→ **PROBLEM STATEMENT**:
Return the lines below exactly, please, from the one containing "Where should I" through the last one, both included, and leave out any pictures.

→ **TASK MATERIAL**:
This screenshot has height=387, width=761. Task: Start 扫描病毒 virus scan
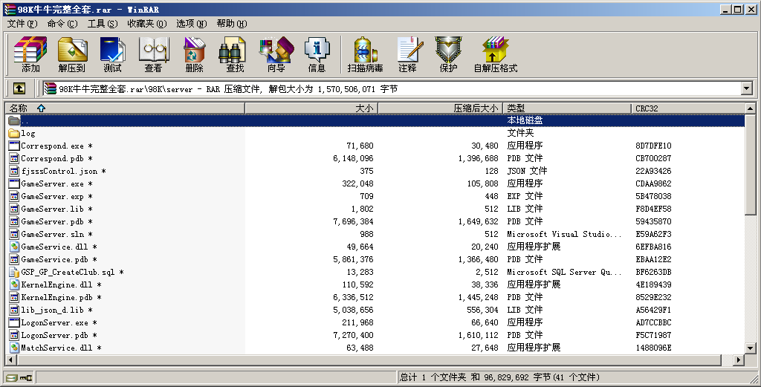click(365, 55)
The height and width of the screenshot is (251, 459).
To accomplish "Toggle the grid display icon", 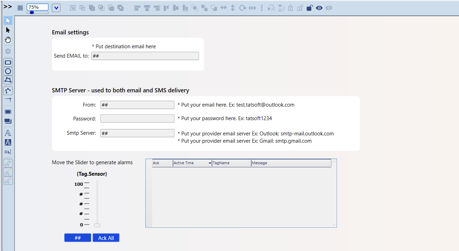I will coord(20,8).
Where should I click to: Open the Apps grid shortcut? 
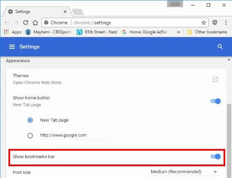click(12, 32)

→ **RESPONSE TO THE TASK**:
Where should I click to: Open the Apps grid shortcut? 
click(12, 32)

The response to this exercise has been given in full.